Fusions-acquisitions

Coup de frein sur les marchés small et midcaps

le 10/01/2013 L'AGEFI Hebdo

BNP Paribas et Rothschild continuent de dominer aussi les transactions sur des sociétés de moins de 500 et moins de 100 millions d'euros.

Le segment midcaps du marché, qui avait progressé de près de 53 % en cumulé sur les deux dernières années, selon Thomson Reuters, diminue légèrement cette année au niveau mondial (autour de 550 milliards d'euros hors effet de change). Dans l’Hexagone, la tendance est similaire puisque notre collecte nous a permis de recenser environ 38 milliards d'euros de transactions en 2012, sur 567 petites et moyennes valeurs, contre 41 milliards pour 495 deals en 2011, 33 milliards pour 389 opérations en 2010 et 18 milliards pour 234 transactions en 2009 (malgré un taux de réponses en baisse, de 51 sur 104 banques conseils contactées). « Les incertitudes sur la réforme fiscale (lire aussi page 27, NDLR) ont cependant marqué un véritable coup d’arrêt en France sur ce genre de transactions très liées aux personnes physiques, rappelle Virginie Lazès, responsable du corporate finance chez Bryan Garnier. Sans oublier l’instabilité autour de l’économie européenne qui a même mené les 'boards' de certains acquéreurs américains ou asiatiques à renoncer à conclure un 'deal' après être allés au bout du processus. »

Leonardo et DC Advisory bien placées

On retrouve comme chaque année les deux mêmes leaders, mais dans un ordre inversé, BNP Paribas devançant Rothschild sur l’ensemble des valeurs de moins de 500 millions d’euros. La banque de l’avenue de Messine reste cependant devant en nombre de transactions : 55 au-dessous de 500 millions d’euros de valeur, et encore 40 au-dessous de 100 millions. On note cette année que Crédit Agricole CIB et Sodica ont regroupé leurs 44 opérations small et midcaps afin de bénéficier du même traitement que Rothschild avec Transaction R ou SG CIB avec SG Midcaps (29 transactions). Autre tendance forte, les grandes banques semblent de plus en plus actives - même pour certaines anglo-saxonnes comme UBS ou HSBC - sur ce segment qui s’internationalise avec des transactions transfrontalières toujours plus nombreuses comme : LBi International, La Mancha, Manufaktura, SGA, Citibank Belgium, Flammarion, Carrefour Malaisie, EVT, Stone & Webster-Process Tech, ADR Retail, BES Vida, Amercable, Sports & Leisure, Imperial Sugar, Groupama Insurance Company Ltd, Numeric UPS, Tenesol... Cette internationalisation bénéficie également aux réseaux et équipes corporate finance des fameux Big Four de l’audit, notamment Deloitte et PricewaterhouseCoopers ici.

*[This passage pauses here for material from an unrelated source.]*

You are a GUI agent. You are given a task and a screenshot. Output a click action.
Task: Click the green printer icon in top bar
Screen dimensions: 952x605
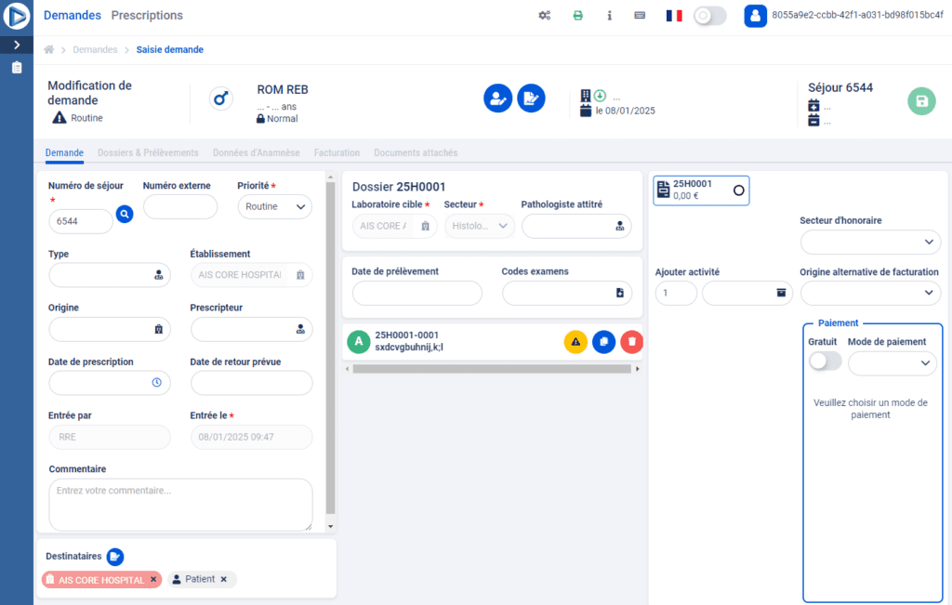(x=577, y=16)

L’autre caractéristique du segment midcaps est de compter chaque année davantage de cessions d’actifs immobiliers ou infrastructures faisant l’objet de processus M&A : comme le siège de PSA, les tours de Bouygues Telecom, la logistique de Gecina, les Hotels Mirvac, le satellite GE-23 d’Eutelsat, le Réseau Gaz de Strasbourg, etc. Des deals dont ne sont pas forcément absentes les boutiques comme Leonardo et DC Advisory, très proches des leaders en nombre de transactions, ou encore Oddo, Wagram et Bryan Garnier. « Nous essayons d’avoir une analyse encore plus fine des enjeux pour proposer des 'deals stratégiques’ aux acquéreurs qui nous semblent les plus pertinents, et qui ont davantage de probabilités d’aboutir dans un environnement actuel qui fait plus de place aux processus de gré à gré et aux enchères restreintes », développe Jean-Baptiste Marchand, managing director chez Leonardo.

« Si les grands 'corporates' à la trésorerie abondante ne se sont toujours pas risqués sur d'importantes transactions, ils ont continué leurs petites opérations de croissance externe via des acquisitions ciblées et ainsi participé à la fixation des prix (en baisse cependant) sur ce segment aussi », poursuit Virginie Lazès. Au contraire, préoccupés par les performances de leurs portefeuilles, les fonds de LBO (leveraged buy-out) midcaps n’arrivent pas encore à voir « le verre à moitié plein ». D’où la diminution des nouvelles transactions de private equity constatée par les associations professionnelles sur les petits LBO, mais aussi sur les opérations de capital-développement. Des constats si négatifs que l’année 2013 ne semble pas pouvoir être pire que 2012. Au contraire, avec un peu de stabilité macroéconomique, les acteurs industriels et financiers sauront trouver des montages suffisamment ingénieux en matière financière et fiscale pour relancer leurs transactions.